Quarterly Cash Dividend

On April 29, 2022, the Company’s Board of Directors declared a dividend of $0.04 per share which is expected to be payable on May 31, 2022, to stockholders of record as of the close of business on May 31, 2022. The ex-dividend date is expected to be May 13, 2022. The dividend will be paid in cash.

Repurchase Plan Amendment

On May 3, 2022, the Board authorized an increase to the Company’s stock repurchase program from $400 million of its common stock up to $500 million and approved a form of amendment to its Issuer Repurchase Plan, dated January 10, 2022, by and between the Company and Stephens Inc., to increase monthly repurchases from $10 million of its common stock per month up to $20 million which amendment is expected to be signed May 6, 2022.

Item 2.

MANAGEMENT’S DISCUSSION AND ANALYSIS OF FINANCIAL CONDITION AND RESULTS OF OPERATIONS

The following discussion should be read together with our condensed consolidated financial statements and related notes included elsewhere in this report. Management’s Discussion and Analysis of Financial Conditions and Results of Operations contain forward-looking statements. Our actual results could differ materially from those anticipated in these forward-looking statements. See “Item 1 A. – Risk Factors” in our 2021 Annual Report for a discussion of certain risks, uncertainties and assumptions associated with these statements.

This MD&A is divided into the following sections:

Overview
Market Conditions and Industry Trends
Key Business Metrics
Recent Business Developments
Results of Operations
Non-U.S. GAAP Financial Measures
Liquidity and Capital Resources
Critical Accounting Policies and Estimates

All dollar amounts are in USD thousands except share amounts and per share data and as otherwise noted.

OVERVIEW

eXp World Holdings empowers the new economy through its people, platforms and personal and professional development solutions. Through our brokerage, eXp Realty, we operate one of the world’s fastest-growing real estate brokerages. We are focused on being the most agent-centric company on the planet and offer our agents a generous commission model, and a thriving community built on our proprietary and unique cloud-based brokerage and collaboration suite.

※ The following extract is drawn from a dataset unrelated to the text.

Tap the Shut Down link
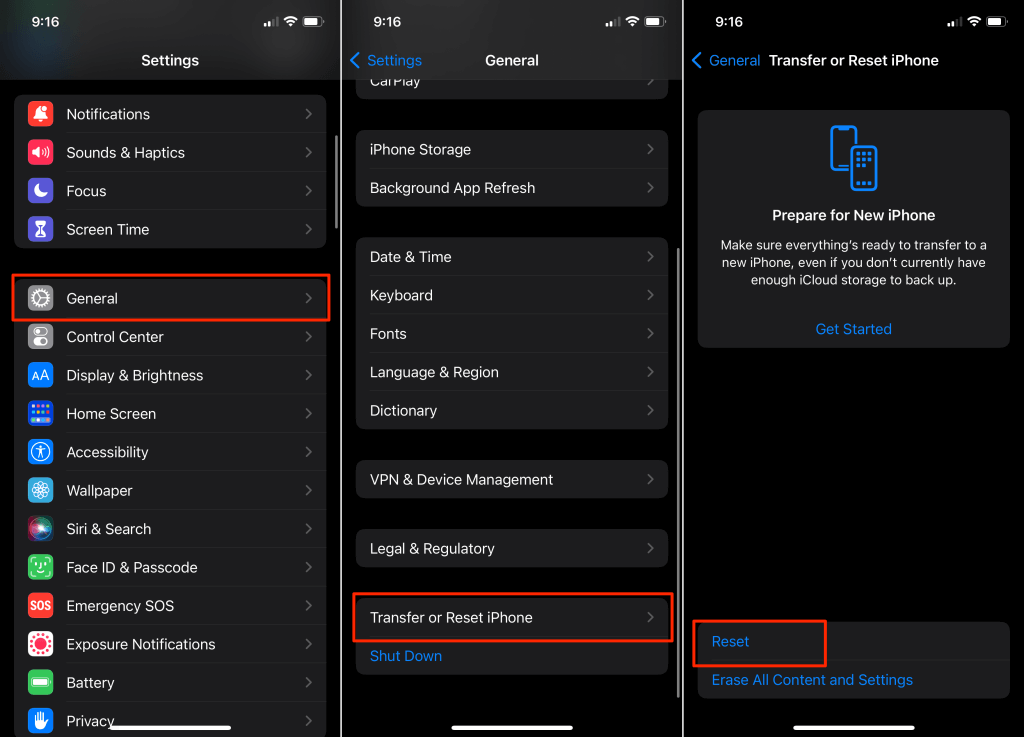pyautogui.click(x=406, y=656)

While we do not consider acquisitions a critical element of our ongoing business, we seek opportunities to expand and enhance our portfolio of solutions.

Strategy

Our strategy is to grow organically in North America and certain international markets by increasing our independent agent and broker network. Through our cloud-based operations and technology platform, we strive to achieve customer-focused efficiencies that allow us to increase market share and attain strong returns as we scale our business within the markets in which we operate. By building partnerships and strategically deploying capital, we seek to grow the business and enter into attractive verticals and associated businesses.

Throughout 2021, and during the first quarter of 2022, we continued to make progress in achieving our strategic goals, including an 55% increase in our agent count, going from 50,333 agents as of March 31, 2021 to 78,196 agents as of March 31, 2022. The expected outcome of these activities will be to better position us to deliver on our full potential, to provide a platform for future growth opportunities, and to achieve our long-term financial goals.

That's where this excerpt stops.